Authors: Berwick Coates
All around these groups were countless small knots of men, with hardly a scrap of proper protection between them. Their weapons were not up to much either. He could swear that he saw scythes and
pitchforks, even plain staves.
All told, it looked a vast host – perhaps forty thousand, on second thoughts. Would the Duke be well advised to wait behind the protection of his castle walls? Or would these scruffy
peasants break before the thunder of a charge of knights? Gilbert rested his chin on his hands. If he were the Duke—
His horse fell on him, winding him completely. He struggled frantically to twist round and away, the helmet at his belt digging agonisingly into his side. Then he saw that it was not his horse,
but an enormous Saxon, who was now astride his chest and pinning his arms to the ground with his knees. A second one pointed a sword at his throat, while a third was hobbling his ankles.
Still gasping for air, he was hoisted to his feet by the scruff of the neck, disarmed, and made to march down the hill. The big man tied his wrists and led him like a donkey; the second walked
behind, still with naked sword; the third brought his horse.
Each group of men looked up and fell silent as they approached. Heads came together again when they had passed, and the mutterings began, with final glances over watchful shoulders.

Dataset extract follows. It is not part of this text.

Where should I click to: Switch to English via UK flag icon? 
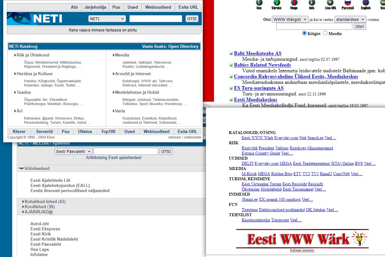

By the time they reached Harold’s headquarters, Gilbert had accepted that he was as good as dead. He was so consumed with self-reproach that he now welcomed the prospect. He had failed to
find Edwin and therefore failed to redeem his honour. He had failed to get vital news back to the Duke, and so had nothing to justify his breaking of Sir William Fitzosbern’s strict orders.
Worst of all, he had proved once again his incompetence as a scout; he had neglected the most basic points of Ralph’s training, and had allowed himself to be surprised and caught like a
stupid farm boy stealing eggs. He had betrayed his family, his honour, his friend, his comrades, and his duke. What would Adele say? What would Ralph think of him when he heard that he had tamely
allowed a Saxon fyrdman to pull from him the precious hauberk? What shame would his poor father feel!
By the time he stood before the King, he was looking forward to the royal gesture of dismissal and the axe-blow that would release him.
At first the questions were put in English. The King lowered his head and watched him carefully as he waited for an answer.
Gilbert shrugged.
A priest was brought who spoke French.
‘I have nothing to say.’ Gilbert decided that he would at least not add cowardice to his other crimes.
Again that watchful look with lowered head. Gilbert stood and awaited the inevitable.
The King walked away to another group sitting by a wagon. There was a murmured conversation. The King returned with another man.
Gilbert gaped. They were almost identical.
The two men looked at each other and laughed. Then one of them stepped forward and took out a knife.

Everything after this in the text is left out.